INTERVIEWER: I see. It's a very ugly-sounding experience.
PRISONER: Definitely. Just think about the insides of your body, you know,
how such organs could be burned, you know, thousands of high voltage.
Think about the precious brain that is in your head, you know? Think about
your eyes? What will become of them through such hundreds of volts being
ran through your body? It's just really unpredictable what all can happen
through such an experience, and what it will be like to go through it, to
die right there, strapped in the chair." (Johnson, p.
85/86)
32. Before the barrel for a second. An execution is exacted upon the
consciousness of the person, they know, that is. Perhaps many murders are
executions, and many suicides. The assassination though is out-of-the-blue.

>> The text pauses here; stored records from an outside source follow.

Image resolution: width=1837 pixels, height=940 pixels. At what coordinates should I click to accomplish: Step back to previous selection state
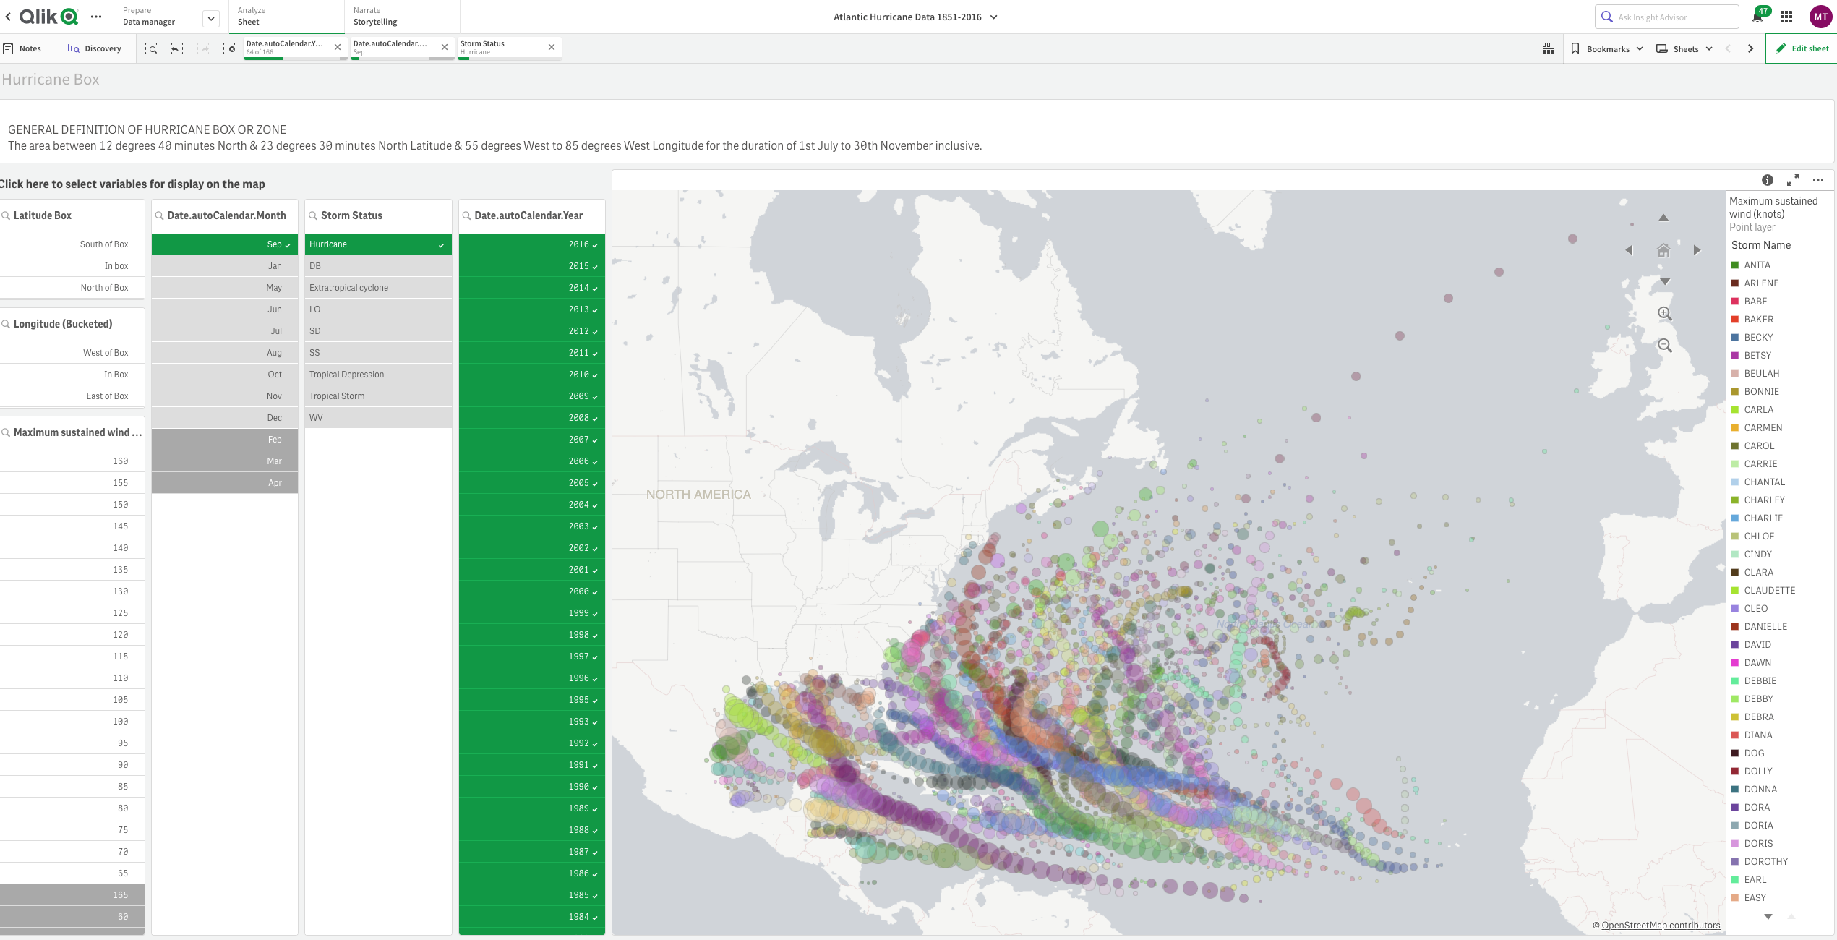tap(177, 48)
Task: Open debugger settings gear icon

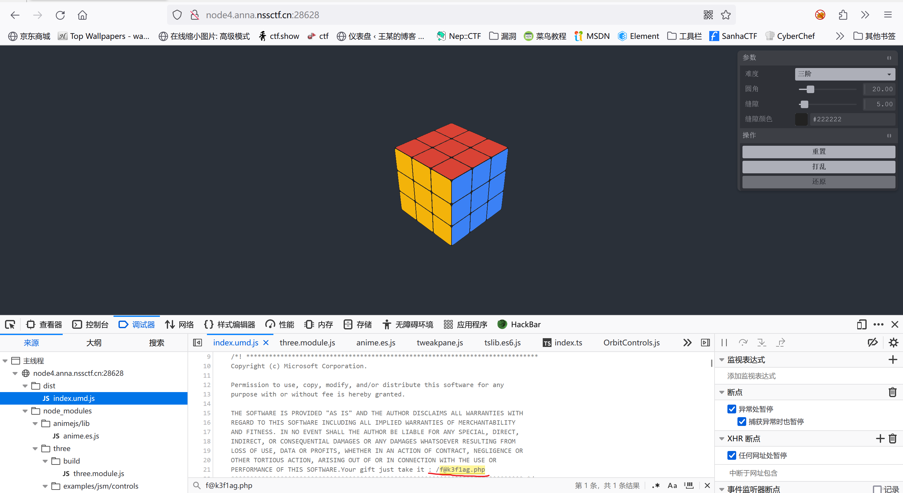Action: (x=894, y=342)
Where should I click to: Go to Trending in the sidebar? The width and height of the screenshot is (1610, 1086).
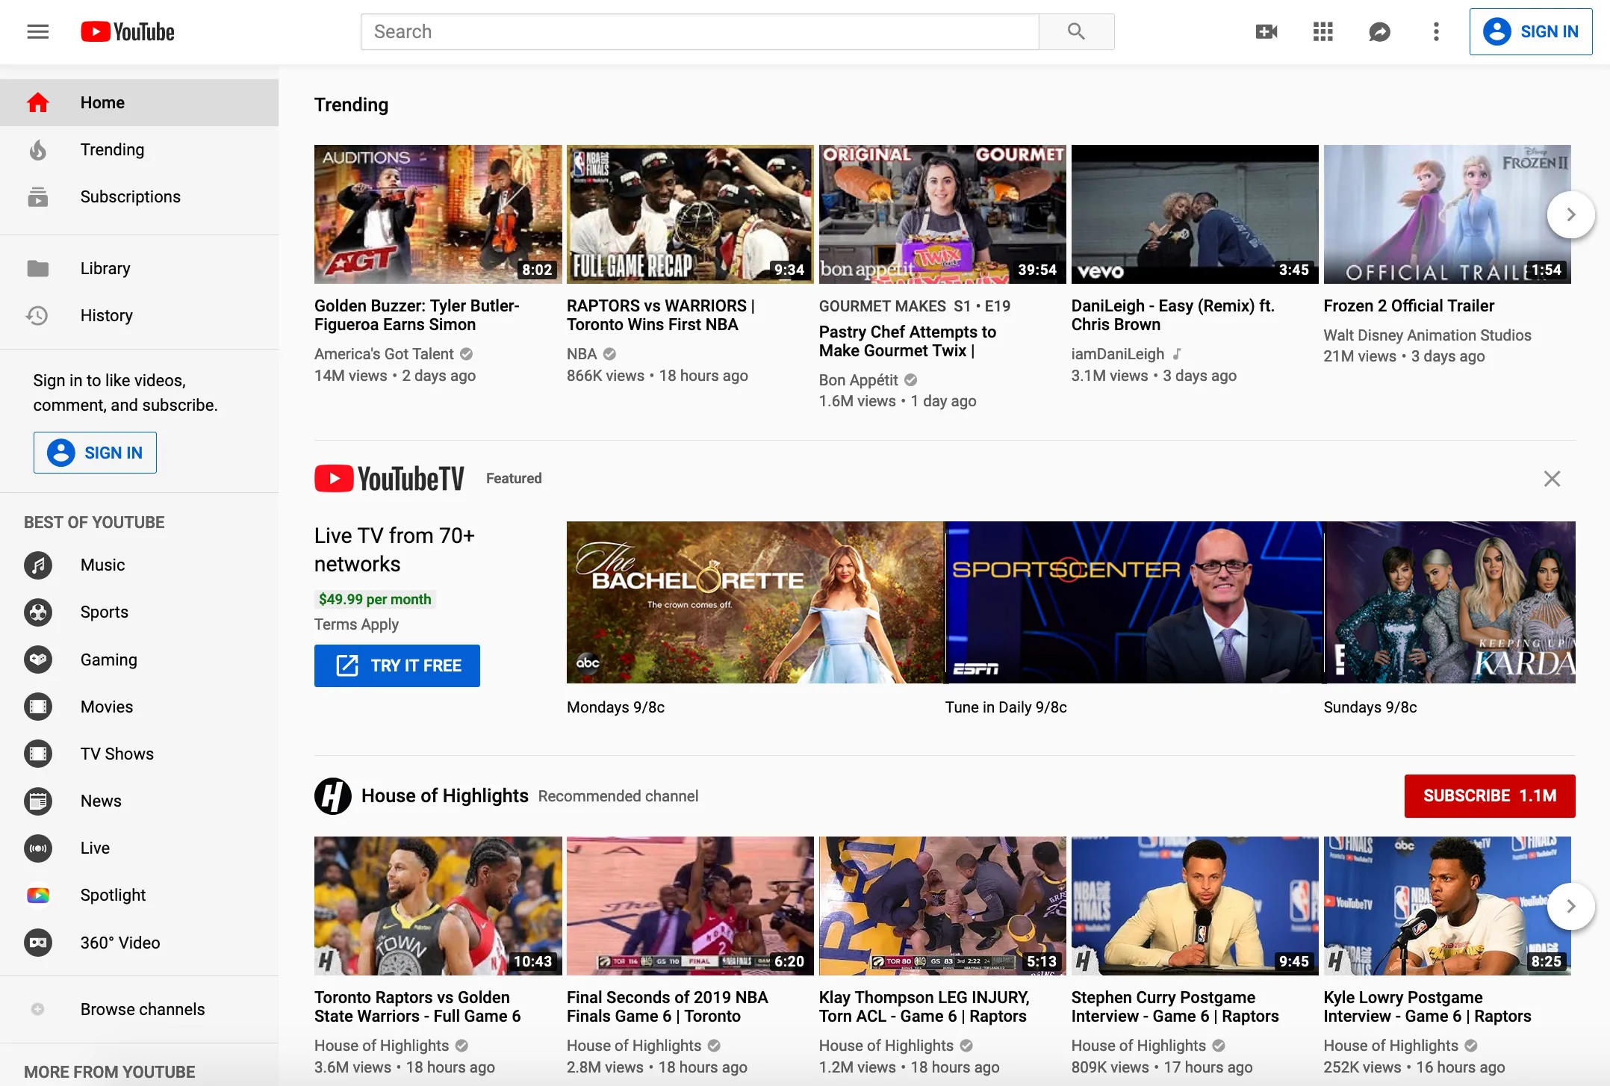(112, 149)
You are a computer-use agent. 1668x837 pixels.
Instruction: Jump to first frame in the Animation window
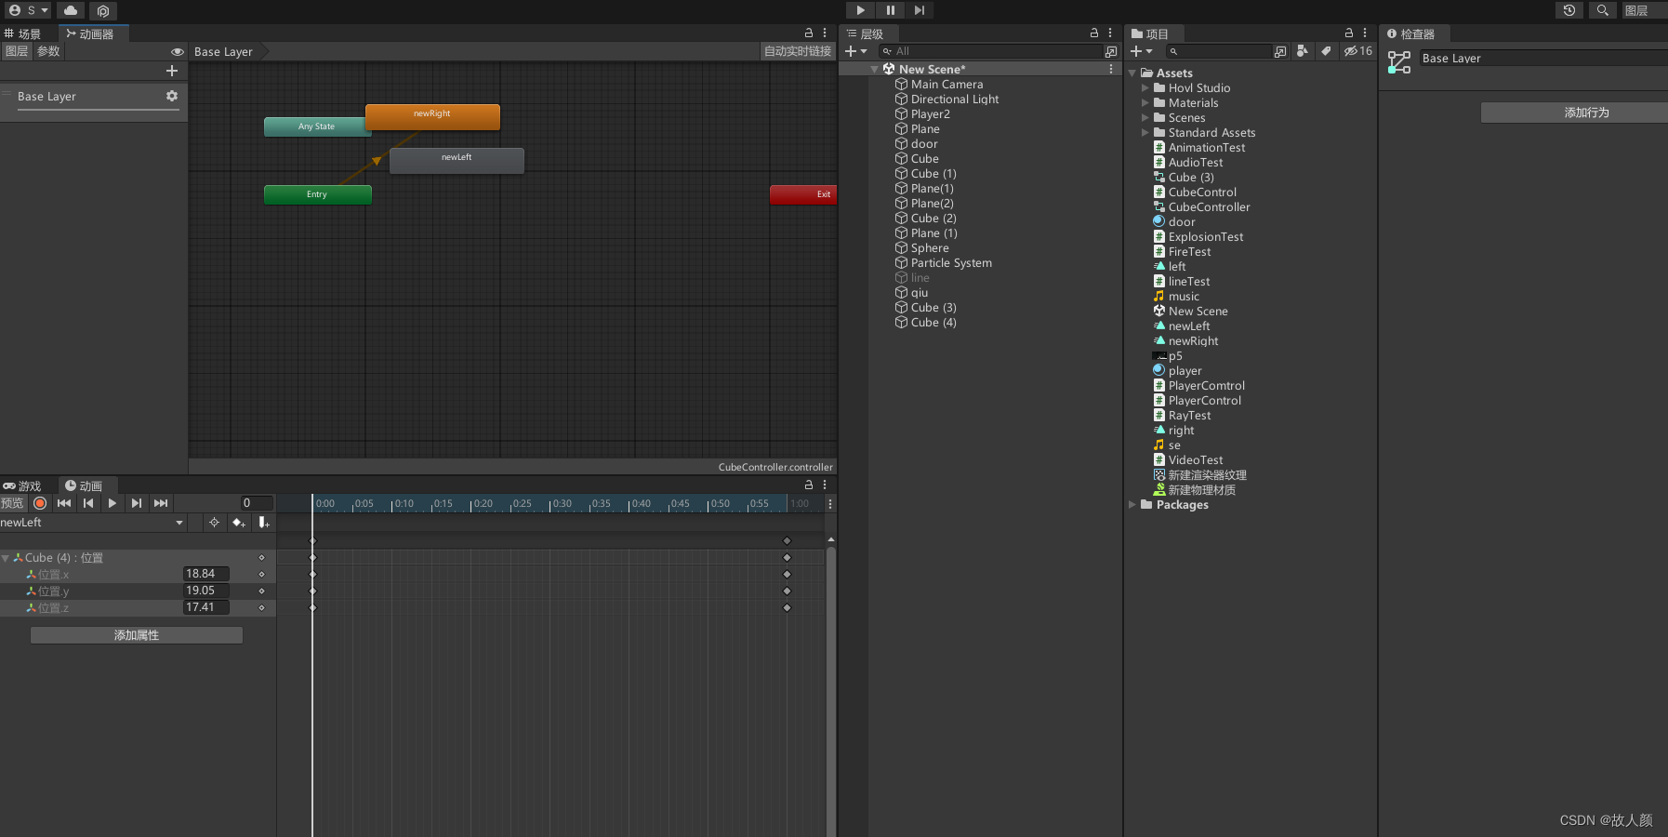63,503
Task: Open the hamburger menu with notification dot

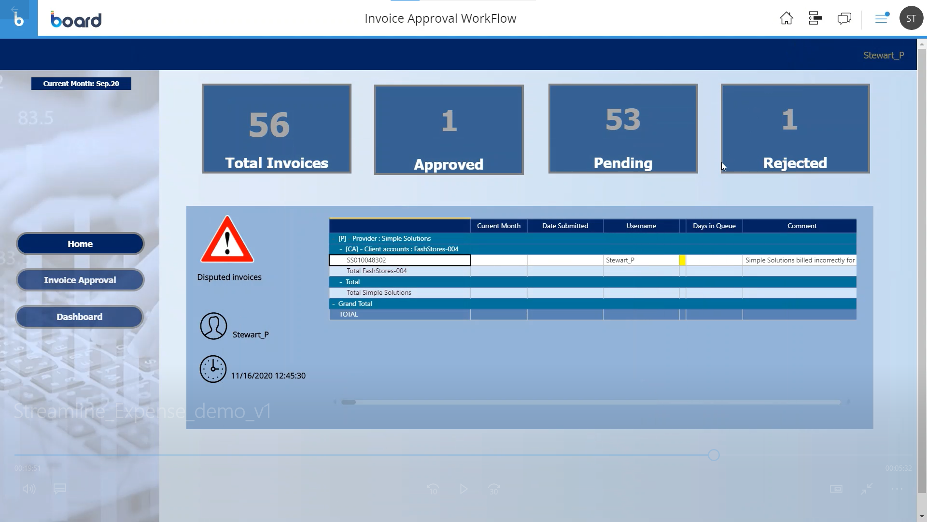Action: tap(882, 18)
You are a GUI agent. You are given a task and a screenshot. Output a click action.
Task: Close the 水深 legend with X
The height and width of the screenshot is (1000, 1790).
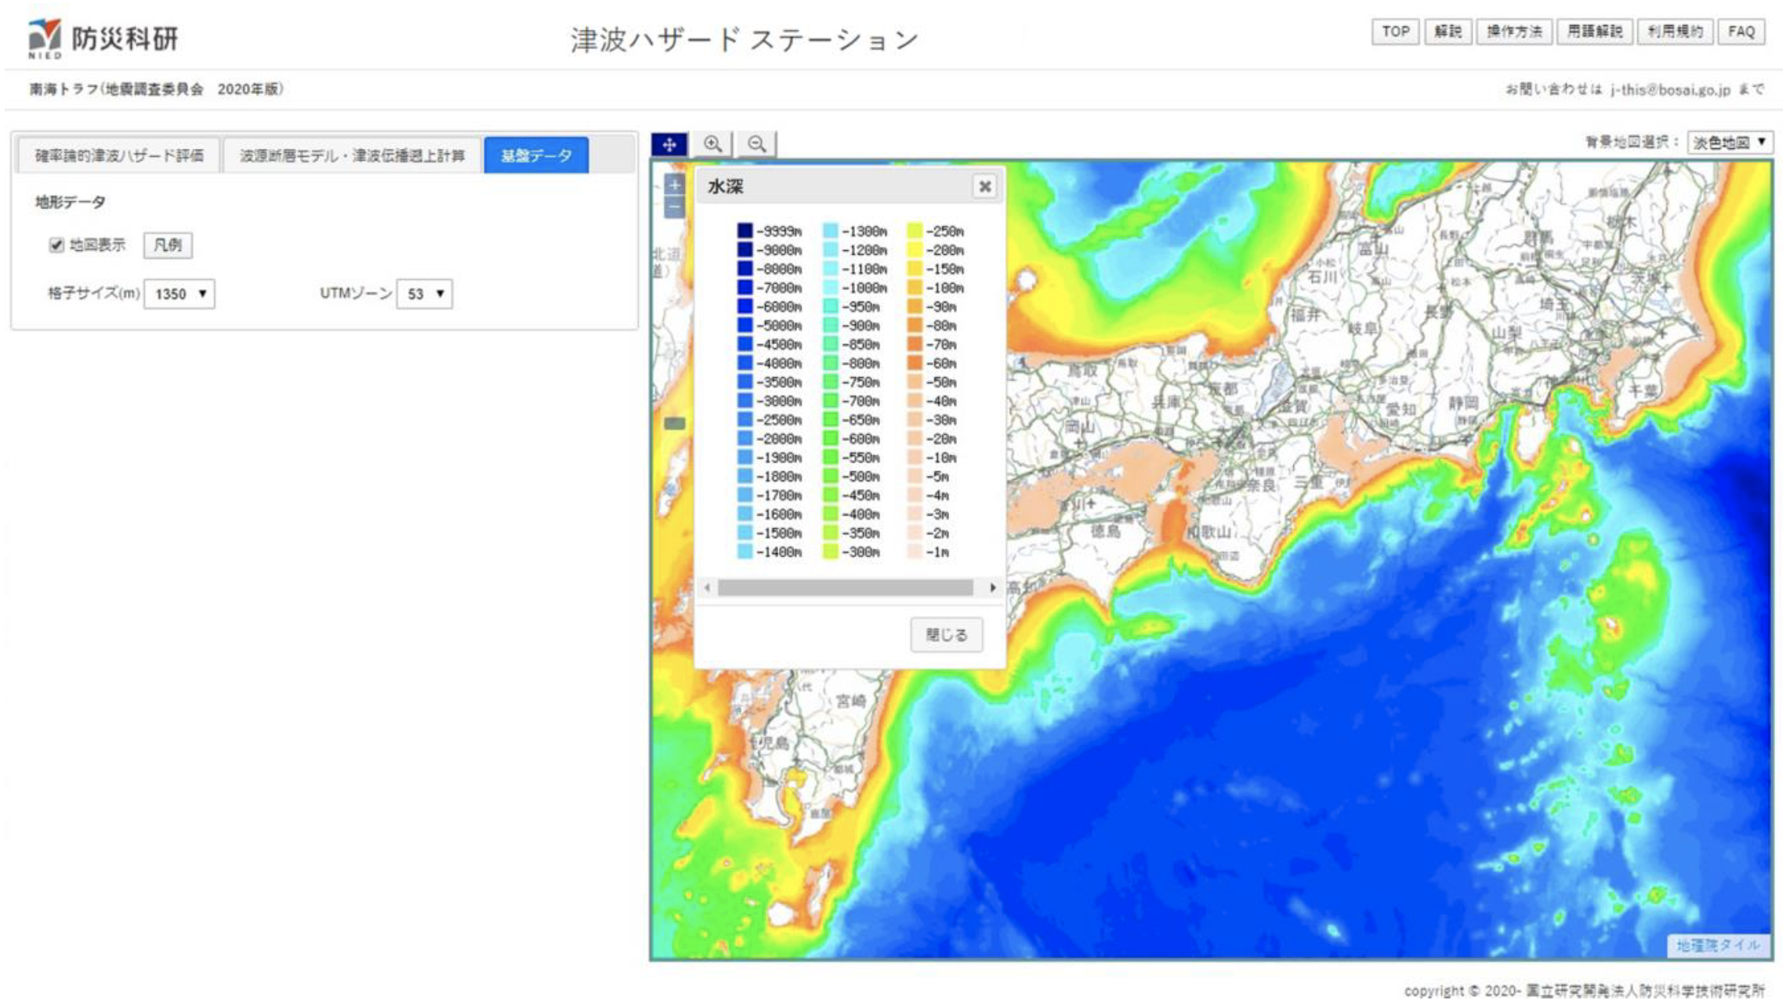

Kennedy did not see the rifle, or hear the shot. The assassin is hidden.
The executioner is not.
What the assassination is, is not clear: see
paragraphs 2 and 18.
33. An execution is an exercise of executive power. The executive must
execute the body, and the icon that that body embodies, the psyche. The
executive can change (hands): "When the rabble cut off the heads of the
king's officers, they have redefined themselves as the sovereign people.
Literally and physically, they have seized the ultimate power of the
sovereign. Instead of learning, they teach. It is a disturbing lesson to
those identified with the old order; it is an invigorating lesson to those
who identify with the new. As for those identified with the old order who
believe they identify with the new, they ignore the lesson or palliate it."